Businesses on Messenger also presents some potential privacy issues for both consumers and businesses, a topic that’s been raised by a number of publications, including Troy Wolverton of the San Jose Mercury News, who cites two consumer issues – opening up the Messenger channel to “unsolicited promotional messages,” and “giving Facebook the right to listen in” on business conversations. The Electronic Privacy Information Center has also raised ongoing questions about Facebook’s changing privacy policies.

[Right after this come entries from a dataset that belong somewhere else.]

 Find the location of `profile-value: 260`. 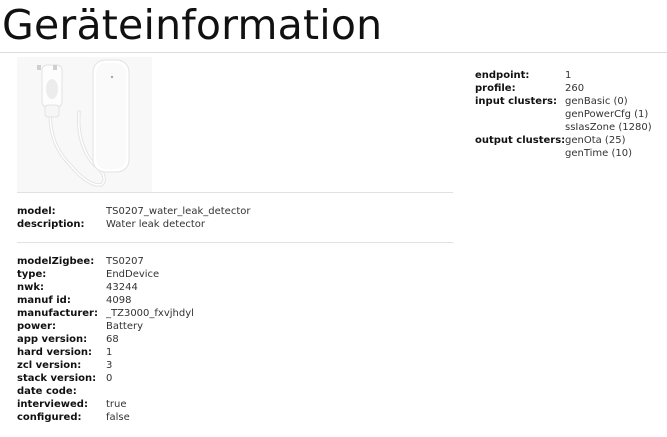

profile-value: 260 is located at coordinates (575, 88).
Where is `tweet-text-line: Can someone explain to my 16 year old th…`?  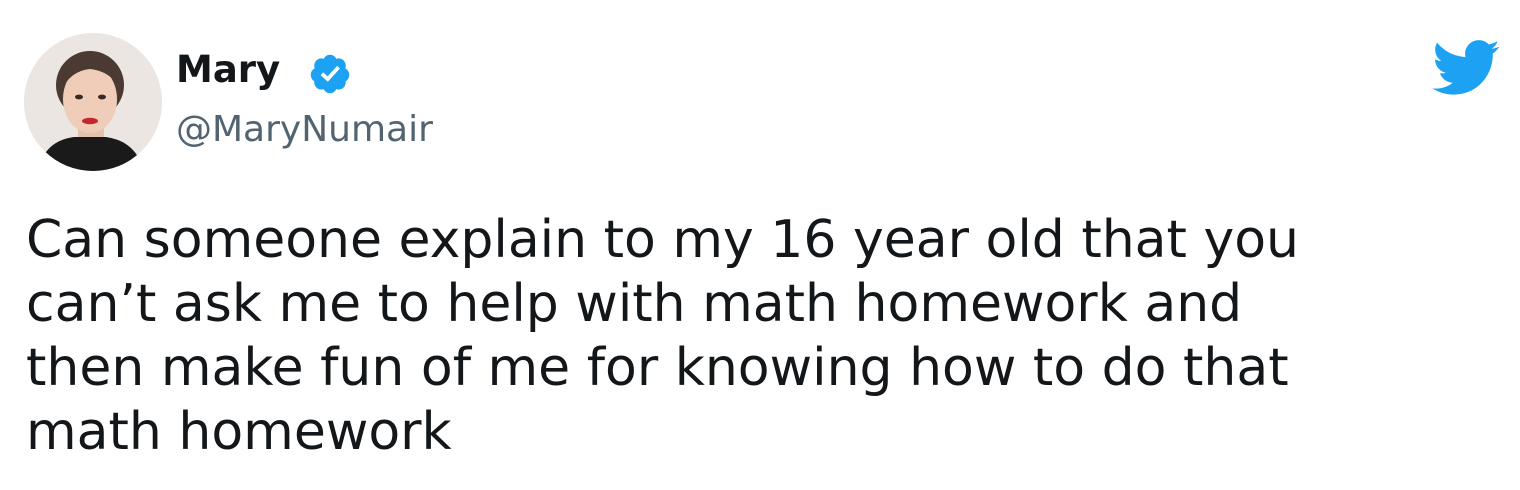 tweet-text-line: Can someone explain to my 16 year old th… is located at coordinates (663, 240).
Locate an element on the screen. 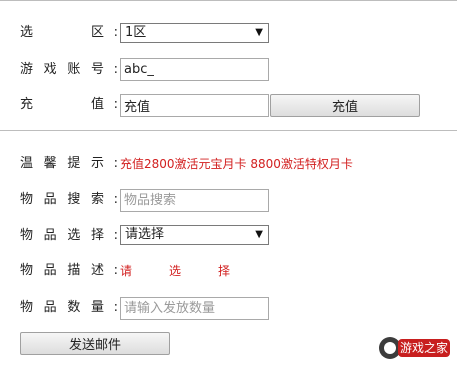 The image size is (457, 374). item-select-label-text: 物品选择 is located at coordinates (62, 236).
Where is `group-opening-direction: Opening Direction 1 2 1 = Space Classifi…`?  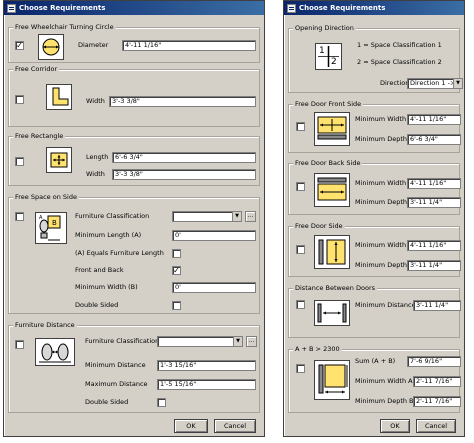 group-opening-direction: Opening Direction 1 2 1 = Space Classifi… is located at coordinates (376, 58).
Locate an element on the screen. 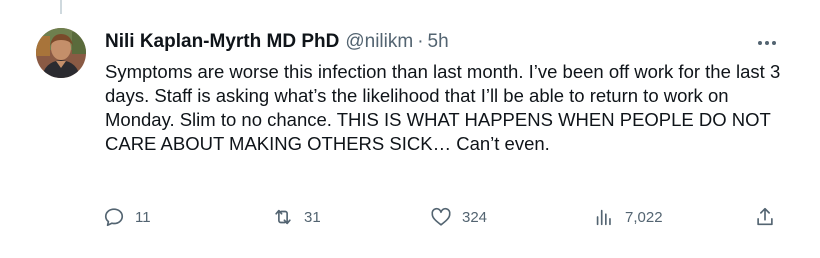  tweet-header: Nili Kaplan-Myrth MD PhD @nilikm · 5h is located at coordinates (277, 42).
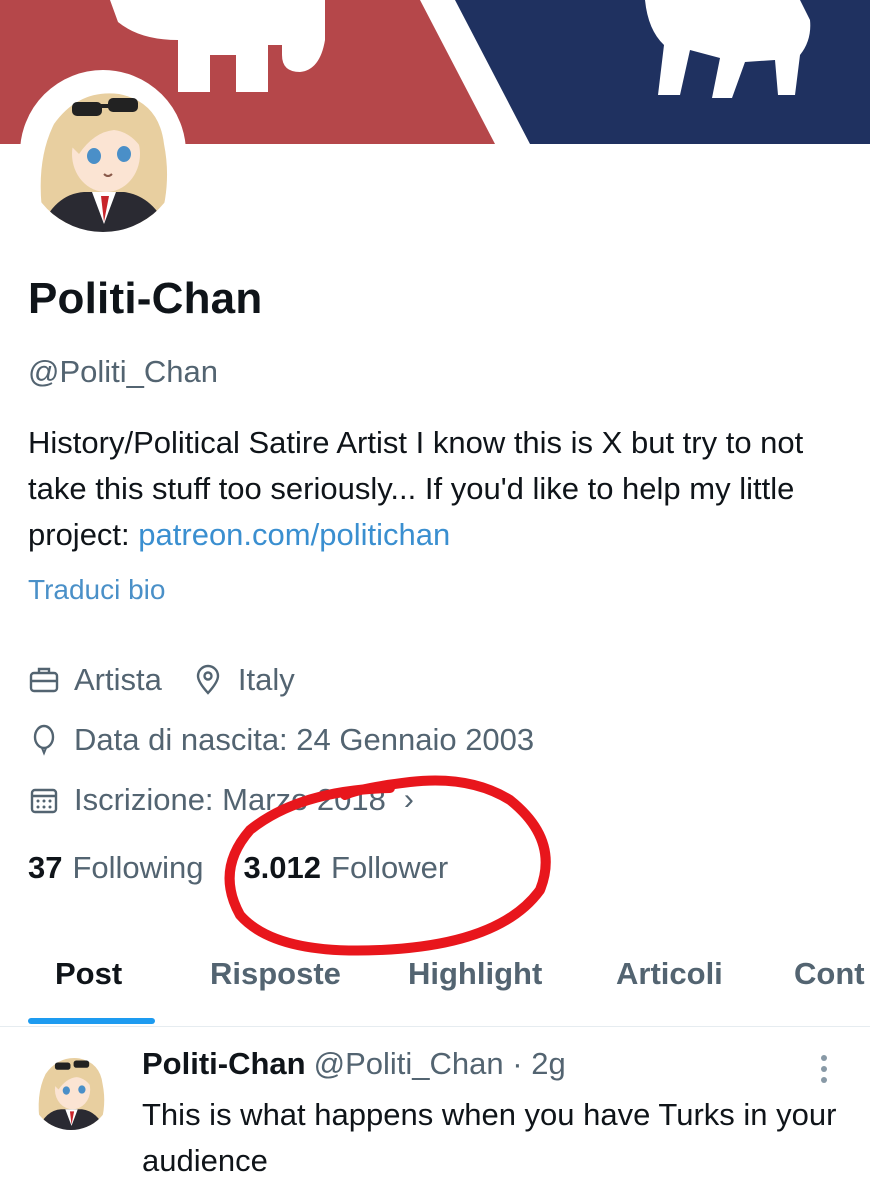 This screenshot has height=1200, width=870. I want to click on profile-meta-joined: Iscrizione: Marzo 2018 ›, so click(221, 800).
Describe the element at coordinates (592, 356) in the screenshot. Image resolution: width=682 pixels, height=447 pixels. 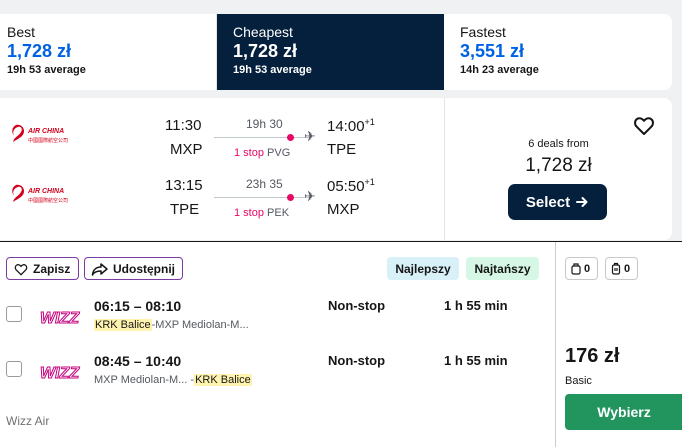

Businesses Demand Customer Privacy

Do businesses want to include Facebook in their customer conversations? Do they want Facebook listening in on customer buy-sell transaction details? Or trending service questions about product issues? Or capturing customer suggestions about competitive feature improvements? Imagine customers being served advertisements for a competitive product after they contacted a company’s help desk.

There are mobile messaging options available today that protect both businesses’ and customers’ privacy and take advantage of the power of texting to reach more than four billion of the world’s consumers. This is a new category of mobile messaging that uses text/SMS and is NOT the shortcodes, automated alerting or marketing promotional offers that are typically used today in the business world.

It’s true – two-way messaging conversations between customers and company employees can actually occur, in which customers use their standard text messaging app to simply text the 1-800 and other business numbers they typically call, and then engage in text conversations with company employees.

New Genre of Mobile Messaging with Text

Mobile messaging cloud platforms are available that embrace and add security, storage and synchronization of messaging across devices, but that incorporate texting “in the last mile,” making it easy for customers to reach them without any new apps to download. These are cloud platforms and apps for employees that easily add texting as a natural extension of phone calls and emails with customers, ensuring that information is handled with strict privacy policies and full business ownership of the conversation. 

Image via Shutterstock

These are apps that separate personal and business texting (an important employee benefit), while retaining conversations per a company’s own archiving policies (an important company benefit), and don’t incorporate email as a way to reach customers without a special app.

We welcome Facebook to the business messaging conversation, and for helping to raise broader awareness of this growing customer need that’s only going to continue to skyrocket. But this awareness also needs to include the understanding that there’s not just one type of mobile messaging solution for businesses to consider.